Since the 14th century, when Buddhist women had nothing else to serve as a symbolic offering, they could give their hair. Hair embroideries, textiles in which images are made with natural human hair, were a dramatic final appeal for divine intervention. In “Vaccine: First Dose” (2021) a woman cloaked in a curtain of hair tethers visions of domestic and celestial worlds through her strands, which are anchored to a spindle. Several images in this exhibition feel purposefully static, despite theatrical compositions, but “Vaccine: First Dose” is quietly swirling with anxiety as the woman maintains a fragile hold on more than one universe, and additional actors enter from the fray. 

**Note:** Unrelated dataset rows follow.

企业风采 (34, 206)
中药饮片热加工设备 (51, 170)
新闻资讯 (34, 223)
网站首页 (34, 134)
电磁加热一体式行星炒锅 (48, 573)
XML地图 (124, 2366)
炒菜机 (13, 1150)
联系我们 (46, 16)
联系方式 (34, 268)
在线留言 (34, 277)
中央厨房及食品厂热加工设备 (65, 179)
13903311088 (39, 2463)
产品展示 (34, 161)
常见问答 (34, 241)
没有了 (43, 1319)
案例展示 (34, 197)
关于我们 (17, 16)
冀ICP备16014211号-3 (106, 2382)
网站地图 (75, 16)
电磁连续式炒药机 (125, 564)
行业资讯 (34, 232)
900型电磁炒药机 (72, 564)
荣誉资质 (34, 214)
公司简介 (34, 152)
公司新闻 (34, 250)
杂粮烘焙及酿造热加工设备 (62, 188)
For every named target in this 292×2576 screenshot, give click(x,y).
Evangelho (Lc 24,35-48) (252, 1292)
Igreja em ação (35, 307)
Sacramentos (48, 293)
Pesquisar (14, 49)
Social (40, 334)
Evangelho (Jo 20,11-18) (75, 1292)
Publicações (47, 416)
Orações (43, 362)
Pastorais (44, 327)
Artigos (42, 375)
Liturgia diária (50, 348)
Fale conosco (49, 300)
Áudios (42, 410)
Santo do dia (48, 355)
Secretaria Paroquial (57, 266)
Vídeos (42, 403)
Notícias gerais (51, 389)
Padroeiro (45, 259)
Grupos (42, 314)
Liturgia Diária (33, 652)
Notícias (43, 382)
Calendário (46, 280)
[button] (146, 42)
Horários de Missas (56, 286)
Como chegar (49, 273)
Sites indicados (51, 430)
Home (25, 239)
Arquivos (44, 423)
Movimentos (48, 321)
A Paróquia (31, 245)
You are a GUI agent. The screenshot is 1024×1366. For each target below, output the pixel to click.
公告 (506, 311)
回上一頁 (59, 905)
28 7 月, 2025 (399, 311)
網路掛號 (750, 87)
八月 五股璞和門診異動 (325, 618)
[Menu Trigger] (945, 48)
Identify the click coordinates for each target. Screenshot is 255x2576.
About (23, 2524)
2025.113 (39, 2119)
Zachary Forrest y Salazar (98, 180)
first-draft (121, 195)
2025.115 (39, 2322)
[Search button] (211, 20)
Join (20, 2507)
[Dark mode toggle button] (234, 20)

Dagvasambuu’s gallery calls her work a New Mongolian Zurag style, but that label only clarifies the art as pictorial and Mongolian. The artist’s fantastical visual vocabulary transcends the certainty of a historic title or the murky waters of national identity. In this latest series, she uses religious and secular iconography to give ethereal form to the trivial thoughts that flutter while passively scrolling online or worrying about the future. 

Dagvasambuu respects her subjects’ agency to exploit the possibilities of their online image and real-life labor to transcend the limitations imposed on them. She interprets their waiting and watching as divine and addresses the pandemic without taking gender for granted. 

Uuriintuya Dagvasambuu, “Open 24/7” (2022), acrylic on canvas

Moods in the Metaverse continues at Sapar Contemporary gallery (9 North Moore Street, Tribeca, Manhattan) through May 7. The exhibition was organized by the gallery.